Goal :: Copy out the lines starting at the one containing "Viewport: 1720px width, 787px height." and ending at the last line, both included. Leave out the pictures.

Records to process ::
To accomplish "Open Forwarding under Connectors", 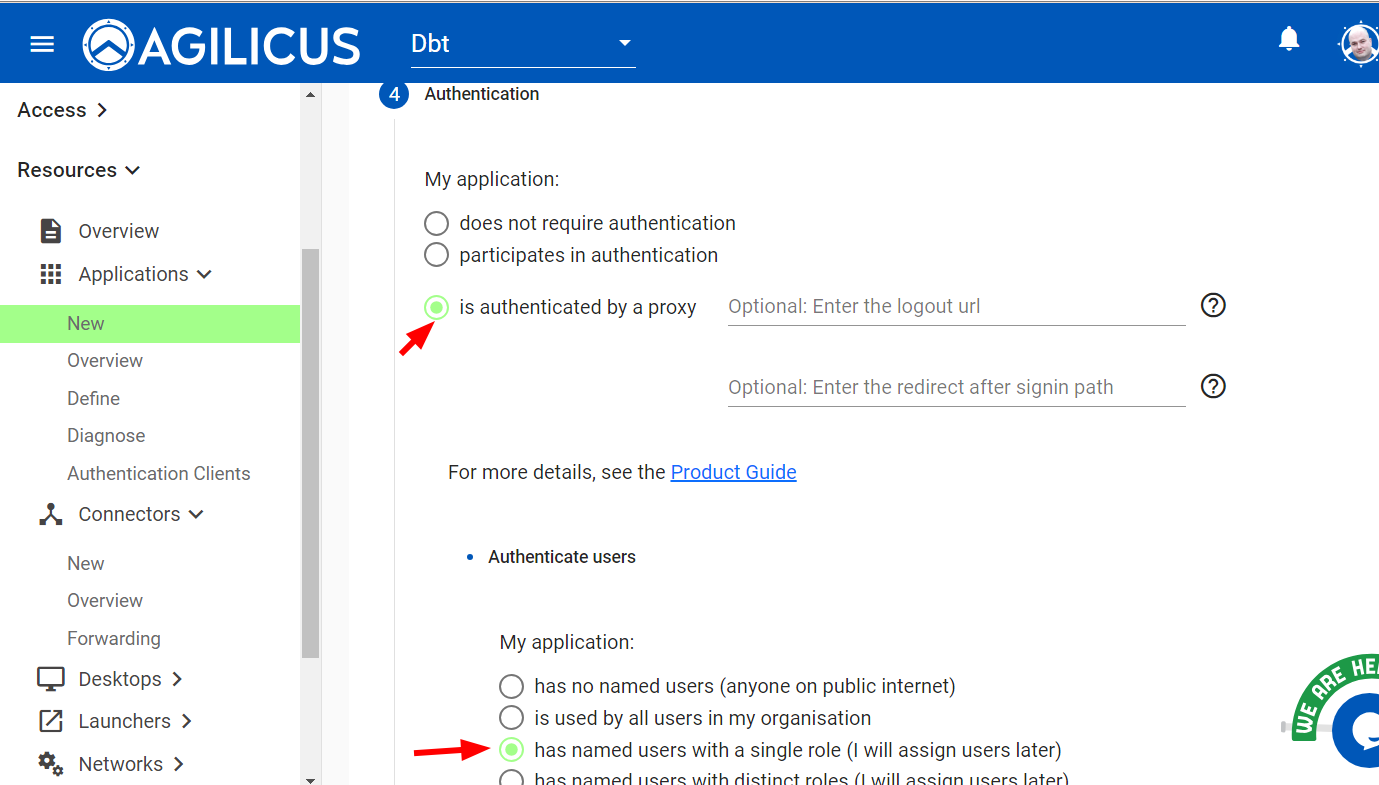I will click(113, 639).
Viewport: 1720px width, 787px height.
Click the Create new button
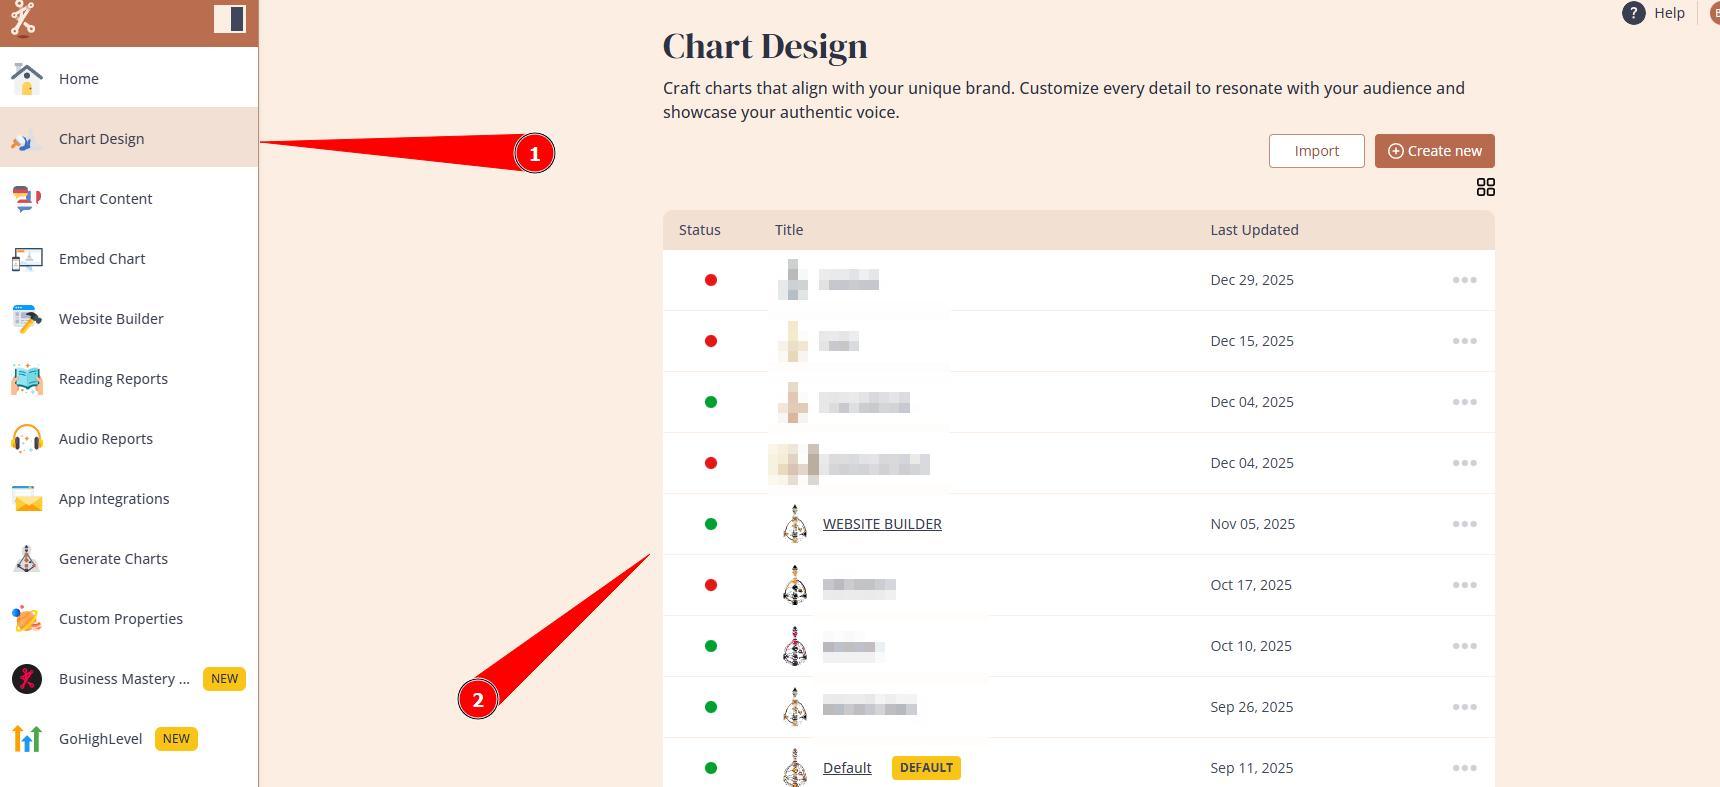(1434, 151)
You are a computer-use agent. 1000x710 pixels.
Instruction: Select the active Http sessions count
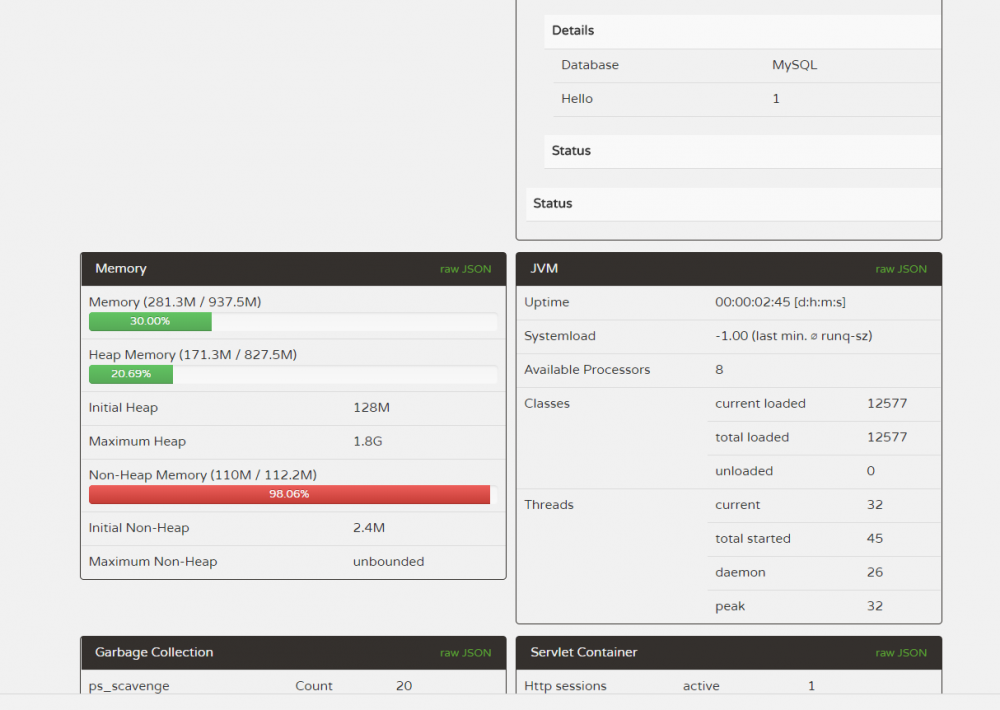[811, 686]
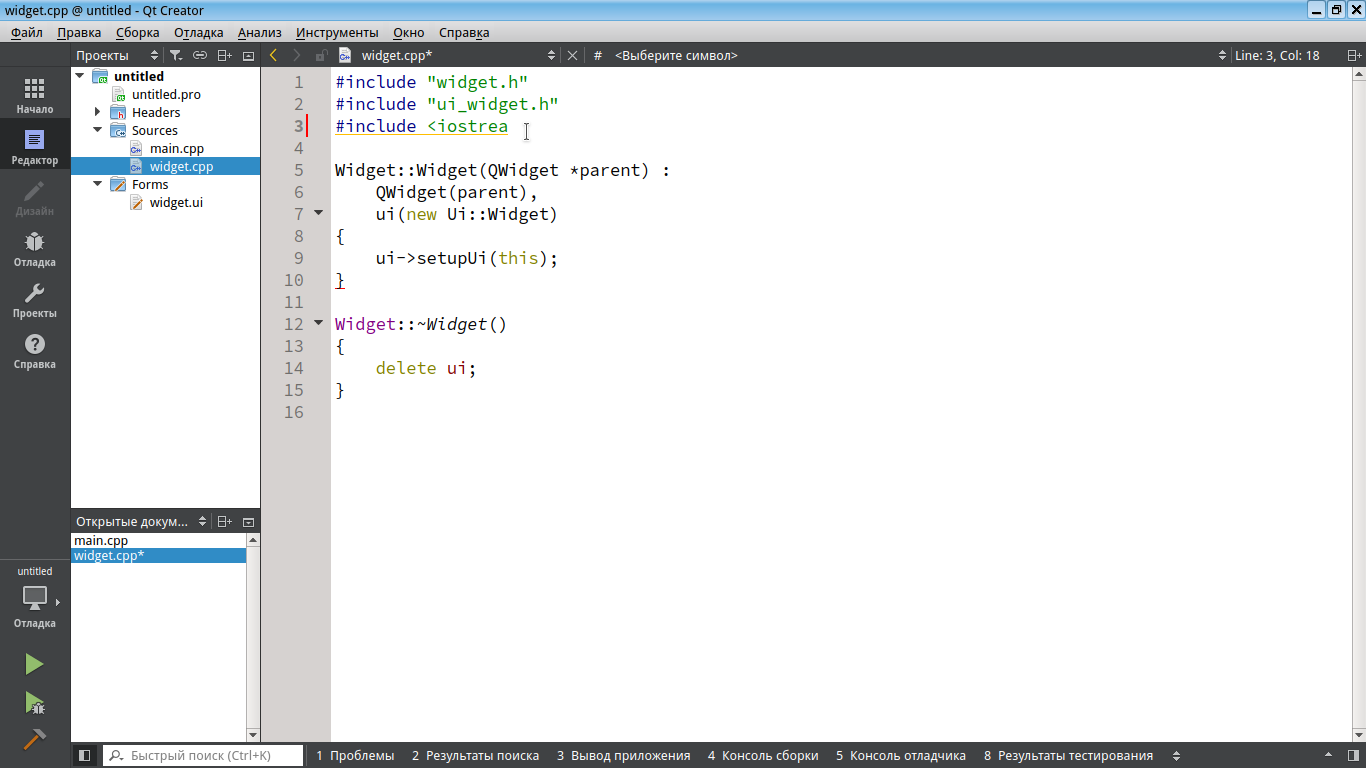
Task: Expand the Headers folder
Action: point(98,112)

Task output ::
Viewport: 1720px width, 787px height.
Click the Create new button
(1434, 151)
You are a computer-use agent. 1000x710 pixels.
Instruction: Select the active Http sessions count
[811, 686]
Task: Expand the Headers folder
Action: point(98,112)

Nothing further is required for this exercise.